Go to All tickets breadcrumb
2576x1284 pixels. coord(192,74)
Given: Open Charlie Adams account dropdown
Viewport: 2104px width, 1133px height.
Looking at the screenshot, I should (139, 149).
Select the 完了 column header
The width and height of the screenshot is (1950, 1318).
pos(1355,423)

== ASSIGNMENT ==
Extract the entries above verbatim.

== WRITTEN ANSWER ==
Go to All tickets breadcrumb
2576x1284 pixels. coord(192,74)
Given: Open Charlie Adams account dropdown
Viewport: 2104px width, 1133px height.
Looking at the screenshot, I should (139, 149).
Select the 完了 column header
The width and height of the screenshot is (1950, 1318).
pos(1355,423)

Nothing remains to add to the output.